Dawn White, Shane Reeves, and The War on Tennessee's Workers

Mar 09, 2021 at 11:41 am by Brendon Donoho

Dawn White and Shane Reeves

The Tennessee State Senate voted on Monday to approve Senate Joint Resolution 2, which will add so-called “right to work” laws to the Tennessee Constitution.

“Right to work,” despite its misleading name, has faced a mountain of criticism from both the right and the left for the obvious and measurable negative effects that the legislation has on working people.

While data on decreasing wages and working conditions in right-to-work states is largely inarguable, I think it quite important that we also consider a somewhat less quantifiable effect of the implementation of right to work and the subsequent destruction of labor unions. I’m talking, here, about the tremendous political power which has been robbed from working people in this and other right-to-work states.

While right-to-work laws promise some form of freedom of movement for laborers, they function very differently in reality. Unionized workers receive many benefits from a powerful union. Higher wages, vacation time, health benefits, and more are achieved through hard work and collective bargaining by a workplace’s union, sometimes even involving dangerous and hard-fought strikes. RTW allows new workers to join the workplace, enjoy the spoils of all of those hard fought victories, and still not join the union or pay dues.

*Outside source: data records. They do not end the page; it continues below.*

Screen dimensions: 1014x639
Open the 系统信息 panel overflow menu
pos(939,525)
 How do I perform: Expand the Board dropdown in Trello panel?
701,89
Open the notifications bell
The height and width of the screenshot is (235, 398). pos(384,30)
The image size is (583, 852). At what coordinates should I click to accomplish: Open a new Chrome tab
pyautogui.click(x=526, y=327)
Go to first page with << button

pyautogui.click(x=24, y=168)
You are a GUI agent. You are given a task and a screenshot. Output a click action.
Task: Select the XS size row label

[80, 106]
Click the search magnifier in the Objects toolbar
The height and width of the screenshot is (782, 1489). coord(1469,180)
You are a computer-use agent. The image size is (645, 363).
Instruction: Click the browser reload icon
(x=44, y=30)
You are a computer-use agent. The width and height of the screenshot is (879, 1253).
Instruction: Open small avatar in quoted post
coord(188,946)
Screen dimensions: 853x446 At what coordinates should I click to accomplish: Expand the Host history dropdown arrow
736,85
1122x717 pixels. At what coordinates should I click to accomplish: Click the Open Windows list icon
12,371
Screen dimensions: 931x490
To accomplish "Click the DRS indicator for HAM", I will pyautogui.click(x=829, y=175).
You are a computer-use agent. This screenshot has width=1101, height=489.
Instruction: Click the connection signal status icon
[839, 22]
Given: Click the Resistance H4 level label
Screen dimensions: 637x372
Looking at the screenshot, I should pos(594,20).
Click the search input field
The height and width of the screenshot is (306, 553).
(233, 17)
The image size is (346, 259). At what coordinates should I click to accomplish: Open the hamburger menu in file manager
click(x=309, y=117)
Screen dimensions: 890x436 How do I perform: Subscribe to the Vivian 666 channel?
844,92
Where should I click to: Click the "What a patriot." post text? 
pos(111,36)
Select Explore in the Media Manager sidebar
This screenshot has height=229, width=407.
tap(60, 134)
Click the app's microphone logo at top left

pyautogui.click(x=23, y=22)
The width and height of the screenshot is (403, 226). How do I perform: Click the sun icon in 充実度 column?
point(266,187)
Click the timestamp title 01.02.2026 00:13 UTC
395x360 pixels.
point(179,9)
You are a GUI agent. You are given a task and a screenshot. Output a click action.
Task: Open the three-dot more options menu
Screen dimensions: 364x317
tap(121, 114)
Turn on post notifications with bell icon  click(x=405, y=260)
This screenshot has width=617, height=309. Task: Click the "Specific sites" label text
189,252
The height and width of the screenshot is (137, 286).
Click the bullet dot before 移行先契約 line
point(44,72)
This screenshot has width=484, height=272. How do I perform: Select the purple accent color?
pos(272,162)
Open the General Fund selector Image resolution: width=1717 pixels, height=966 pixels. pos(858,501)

As Noam Chomsky once said, “right to work means the right to scrounge.”

Like many tactics designed to break the political power of working people, right-to-work laws offer short term benefits while obfuscating their long-term effects. Over time, labor unions lose their ability to build their ranks, especially when every benefit which they provide can be enjoyed by workers without paying dues or joining the union. Eventually, the unions whither away and leave workers isolated and disorganized to be crushed by the owning class.

As we discussed earlier, this manifests most obviously in declining wages for workers in right-to-work states, but it also carriers political and psychological effects which might be less obvious.

Firstly, unions can act as excellent spaces for young and talented organizers to build the skills and support systems necessary for even larger political efforts, be they electoral or otherwise. Our state government is heavily populated by the so-called “Professional Managerial Class” or PMC’s like lawyers and doctors. This has several causes, but not the least of which is the hefty time and monetary cost of building a voter base from nothing. The PMC class is able to do this easily with their larger pocketbooks and help from many corporations, but working folks must look to important spaces like labor unions to build this support and experience if they hope to move toward broader organizing projects and represent their fellow workers without being corrupted by outside money and influence.

Beyond this, unions act as political education spaces for the working masses of people. I say this as a member of a blue-collar family and a member of a union myself, working life can be heavy and exhausting and political issues often seem secondary and unimportant. A union, however, can ensure that its members are constantly aware and engaged, not in politics as some kind of abstract concept on the news, but politics as the act of organizing our neighbors to assert our will on the issues that affect us personally. This is done, not from the top down, by telling working people what we must believe, but by providing a space workers to organize and claim power, that we might discuss and decide what is best for us. They allow us to demand more, not only of our elected officials, but our employers as well.

Finally, and perhaps most importantly, widespread unionization can create a legitimate check upon the political and economic power of the owning class, and provide powerful mechanisms for workers to assert their political power. Today, our local, state, and federal government are awash in corporate donations, not to mention a vast majority of our nation’s politicians have little to no experience with blue collar work. Simply put, there is no legitimate workers’ party in the United States, and much of our government exists principally to serve the needs of a few competing interests at the top of the economy, with very little in the way of major change being delivered by either party.

Unions provide a different kind of power which is only accessible to the working masses. They wrestle control over the productive capacity of our entire economy away from a handful of owners and, at least in some way, back into the hands of the laborers. This is real, non-electoral power that could move mountains in the American economy.

When looking over this short and non-exhaustive list of the benefits of a union: providing political platform, education, and power to the working people of Tennessee and the entire country, it should come as no surprise that Shane Reeves and Dawn White, both fairly wealthy business owners with nearly $100,000 in corporate campaign contributions between the two of them in 2020 alone, have joined the rest of the Tennessee GOP in their war against organized labor.

The simple fact is this: a war on unions is a war on working people, and “right to work” is a war on unions.

Solidarity forever, and down with SJR 2.